Drei-Ebenen-Gliederung
Ausgehend von der Gliederung des Drei-Ebenen-Modells des Business Engineering verortet Riempp Wissensmanagement-Aktivitäten auf den Ebenen Strategie, Prozesse und Systeme (vgl. Riempp 2004, S. 77–91).
Strategieebene
Beim Strategie-orientierten WM stehen die ökonomischen Ziele im Vordergrund, die durch eine geeignete Wissensmanagement-Strategie unterstützt werden sollen. Die Untersuchung von Hansen et al. hat den Zusammenhang der WM-Strategie mit den IT-und HR-Strategien gezeigt, sowie deren Ausrichtung an der Unternehmensstrategie (vgl. Abschnitt 2.1). Im Gegensatz zur operativen Planung mit ihren weitgehend quantitativen Zielen ist es bei der Strategieplanung schwieriger, Ziele, kritische Erfolgsfaktoren, sowie Mess- und Führungsgrößen zu definieren. Je nach Unternehmensstrategie wird die Wissensmanagement-Strategie einen der Ansatzpunkte Mensch, Organisation oder Technik bevorzugen. Meist wird diese außerdem eine der Aktivitäten Erfassen, Schaffen, Verteilen oder Nutzen von Wissen besonders betonen. Auf der Basis der von ihm durchgeführten Workshops und einer Auswertung der verfügbaren Literatur definiert Riempp die folgenden Ziele für Wissensmanagement (vgl.
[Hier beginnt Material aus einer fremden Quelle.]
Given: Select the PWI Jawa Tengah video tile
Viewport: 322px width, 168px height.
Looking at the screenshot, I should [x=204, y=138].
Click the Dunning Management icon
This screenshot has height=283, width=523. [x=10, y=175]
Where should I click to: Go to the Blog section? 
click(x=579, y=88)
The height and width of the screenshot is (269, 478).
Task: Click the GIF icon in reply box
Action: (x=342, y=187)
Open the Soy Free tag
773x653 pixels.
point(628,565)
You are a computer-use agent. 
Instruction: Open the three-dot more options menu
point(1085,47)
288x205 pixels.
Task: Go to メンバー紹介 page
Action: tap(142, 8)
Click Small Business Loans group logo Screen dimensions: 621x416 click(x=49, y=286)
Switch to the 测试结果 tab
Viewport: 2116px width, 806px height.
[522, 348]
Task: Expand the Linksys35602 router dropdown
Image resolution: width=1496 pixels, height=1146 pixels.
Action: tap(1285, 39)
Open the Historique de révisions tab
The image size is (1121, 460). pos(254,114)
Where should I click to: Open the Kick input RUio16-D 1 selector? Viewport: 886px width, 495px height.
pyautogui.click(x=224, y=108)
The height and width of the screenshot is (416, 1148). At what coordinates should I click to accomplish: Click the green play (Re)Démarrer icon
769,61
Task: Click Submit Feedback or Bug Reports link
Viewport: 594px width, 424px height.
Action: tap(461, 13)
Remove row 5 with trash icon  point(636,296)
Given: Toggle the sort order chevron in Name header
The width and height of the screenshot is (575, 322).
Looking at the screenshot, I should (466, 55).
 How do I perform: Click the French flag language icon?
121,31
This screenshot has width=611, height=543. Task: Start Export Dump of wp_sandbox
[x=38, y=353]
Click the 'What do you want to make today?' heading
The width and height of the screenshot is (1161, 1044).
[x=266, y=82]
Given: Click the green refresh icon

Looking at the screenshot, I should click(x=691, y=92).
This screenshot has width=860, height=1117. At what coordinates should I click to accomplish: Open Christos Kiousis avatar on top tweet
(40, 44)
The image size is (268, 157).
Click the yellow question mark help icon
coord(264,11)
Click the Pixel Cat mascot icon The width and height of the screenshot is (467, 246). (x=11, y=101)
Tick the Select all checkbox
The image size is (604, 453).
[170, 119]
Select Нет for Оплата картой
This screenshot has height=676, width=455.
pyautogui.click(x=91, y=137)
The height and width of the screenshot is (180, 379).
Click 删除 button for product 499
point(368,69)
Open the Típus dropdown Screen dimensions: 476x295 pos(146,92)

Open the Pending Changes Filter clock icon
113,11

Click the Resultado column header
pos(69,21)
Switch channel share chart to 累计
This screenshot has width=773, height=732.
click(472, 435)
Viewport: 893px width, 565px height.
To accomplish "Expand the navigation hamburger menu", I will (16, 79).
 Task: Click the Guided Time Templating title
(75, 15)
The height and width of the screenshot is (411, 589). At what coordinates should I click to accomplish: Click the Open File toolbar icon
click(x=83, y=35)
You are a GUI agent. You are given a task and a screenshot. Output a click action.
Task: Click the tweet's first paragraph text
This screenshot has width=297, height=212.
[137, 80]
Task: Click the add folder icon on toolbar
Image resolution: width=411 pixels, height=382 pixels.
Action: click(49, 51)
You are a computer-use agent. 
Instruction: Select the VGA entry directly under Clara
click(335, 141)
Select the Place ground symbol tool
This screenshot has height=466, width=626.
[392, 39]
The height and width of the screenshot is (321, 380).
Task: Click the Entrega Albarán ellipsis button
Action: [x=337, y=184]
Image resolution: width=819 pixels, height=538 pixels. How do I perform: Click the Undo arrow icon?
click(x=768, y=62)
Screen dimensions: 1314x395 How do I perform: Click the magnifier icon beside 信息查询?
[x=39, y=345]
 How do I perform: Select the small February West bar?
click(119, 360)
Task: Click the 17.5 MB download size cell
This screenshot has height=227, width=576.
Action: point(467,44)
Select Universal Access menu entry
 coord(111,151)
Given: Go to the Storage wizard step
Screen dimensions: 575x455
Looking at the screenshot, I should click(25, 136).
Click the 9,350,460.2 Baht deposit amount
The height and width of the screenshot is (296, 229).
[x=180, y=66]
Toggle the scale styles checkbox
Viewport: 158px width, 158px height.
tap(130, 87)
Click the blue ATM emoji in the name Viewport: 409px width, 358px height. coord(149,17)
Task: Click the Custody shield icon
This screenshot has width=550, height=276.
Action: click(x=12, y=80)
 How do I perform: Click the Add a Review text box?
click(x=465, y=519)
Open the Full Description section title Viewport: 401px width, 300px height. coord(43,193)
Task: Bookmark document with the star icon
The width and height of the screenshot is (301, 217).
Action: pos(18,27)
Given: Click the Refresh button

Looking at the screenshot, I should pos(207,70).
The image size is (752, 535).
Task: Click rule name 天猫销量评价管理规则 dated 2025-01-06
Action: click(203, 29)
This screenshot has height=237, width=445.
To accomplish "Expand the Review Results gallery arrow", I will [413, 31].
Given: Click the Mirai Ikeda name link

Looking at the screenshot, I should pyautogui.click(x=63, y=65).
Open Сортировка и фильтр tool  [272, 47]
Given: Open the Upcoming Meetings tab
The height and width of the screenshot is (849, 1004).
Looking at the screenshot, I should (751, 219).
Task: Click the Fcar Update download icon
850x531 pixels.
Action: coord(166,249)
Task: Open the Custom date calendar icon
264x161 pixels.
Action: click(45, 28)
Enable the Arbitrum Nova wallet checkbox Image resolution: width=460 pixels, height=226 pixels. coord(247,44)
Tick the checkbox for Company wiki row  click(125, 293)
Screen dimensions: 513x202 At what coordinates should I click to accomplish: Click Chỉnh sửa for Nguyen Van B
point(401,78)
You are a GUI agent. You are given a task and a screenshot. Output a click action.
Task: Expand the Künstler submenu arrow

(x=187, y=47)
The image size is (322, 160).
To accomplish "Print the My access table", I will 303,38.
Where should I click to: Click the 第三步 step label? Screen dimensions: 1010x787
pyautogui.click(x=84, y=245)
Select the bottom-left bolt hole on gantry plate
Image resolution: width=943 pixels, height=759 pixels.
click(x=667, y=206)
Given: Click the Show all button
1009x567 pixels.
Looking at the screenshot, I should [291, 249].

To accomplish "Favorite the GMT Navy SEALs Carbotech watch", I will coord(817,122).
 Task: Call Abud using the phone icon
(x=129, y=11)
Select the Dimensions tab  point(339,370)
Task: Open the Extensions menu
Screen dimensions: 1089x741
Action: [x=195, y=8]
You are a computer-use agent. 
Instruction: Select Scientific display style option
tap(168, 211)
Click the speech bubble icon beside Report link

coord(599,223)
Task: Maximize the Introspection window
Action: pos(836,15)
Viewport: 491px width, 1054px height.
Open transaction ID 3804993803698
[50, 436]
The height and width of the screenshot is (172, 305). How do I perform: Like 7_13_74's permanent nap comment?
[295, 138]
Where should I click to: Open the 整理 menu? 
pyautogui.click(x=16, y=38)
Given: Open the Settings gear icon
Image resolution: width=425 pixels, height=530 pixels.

Riempp 2004, S. 132):
- Transparenzierung des in der Organisation vorhandenen Wissens
- Förderung des Austausches von Wissen
- Steuerung der Wissensentwicklung für aktuelle und künftige Anforderungen
- Sicherstellen der Effizienz von Wissensmanagement und Wissensnutzung
Ausgehend von den Zielen müssen die kritischen Erfolgsfaktoren bestimmt werden, ohne die die Ziele nicht erreicht werden können. So ist es beispielsweise bei der Personalisierungsstrategie notwendig, dass die Mitarbeiter*innen über die notwendige Expertise verfügen. Ohne diese bereits im Vorfeld aufgebaut zu haben, kann diese Strategie nicht verfolgt werden. Zur Ausgestaltung des Messsystems müssen die Ziele operationalisiert werden. Auf der Ebene der Informationssysteme finden sich viele Messgrößen, wie etwa Anzahl der Zugriffe auf Dokumente, Anzahl der Zugriffe auf das System, Anzahl der Suchvorgänge, das Nutzungsverhalten der Benutzer*innen etc. Bei den Prozessen wird es schon schwieriger, hier könnten die Anzahl der dokumentierten Prozesse sowie ihre Aktualität gemessen an der Zeitspanne zum letzten Review herangezogen werden. Das Messen der Kompetenz stellt in dieser Hinsicht die Königsklasse dar, da sie sich erst in ihrer Anwendung zeigt. Betrachtet man die Maßnahmen zur Evaluierung von Personalentwicklungsmaßnahmen in der Praxis, so beschränken sich die meisten Unternehmen darauf, die Zufriedenheit der Teilnehmer*innen direkt nach der Schulung zu erheben. Eine langfristige Beobachtung der Effektivität von Weiterbildungsmaßnahmen ist dagegen in der Praxis selten.
Prozessebene
Beim Prozess-orientierten Wissensmanagement liegt der Fokus auf den Aktivitäten, die im Zusammenhang mit Wissen stehen. Diese stehen in direktem Zusammenhang mit den vier strategischen Zielebenen (vgl. Riempp 2004, S. 81-82):
- Am Begin steht das Lokalisieren und Erfassen von implizitem Wissen, das in Form von Kompetenz bei den Mitarbeiter*innen im Unternehmen vorhanden ist, sowie von explizitem Wissen, dessen Inhalt und Kontext in Informationsobjekten abgebildet wurde.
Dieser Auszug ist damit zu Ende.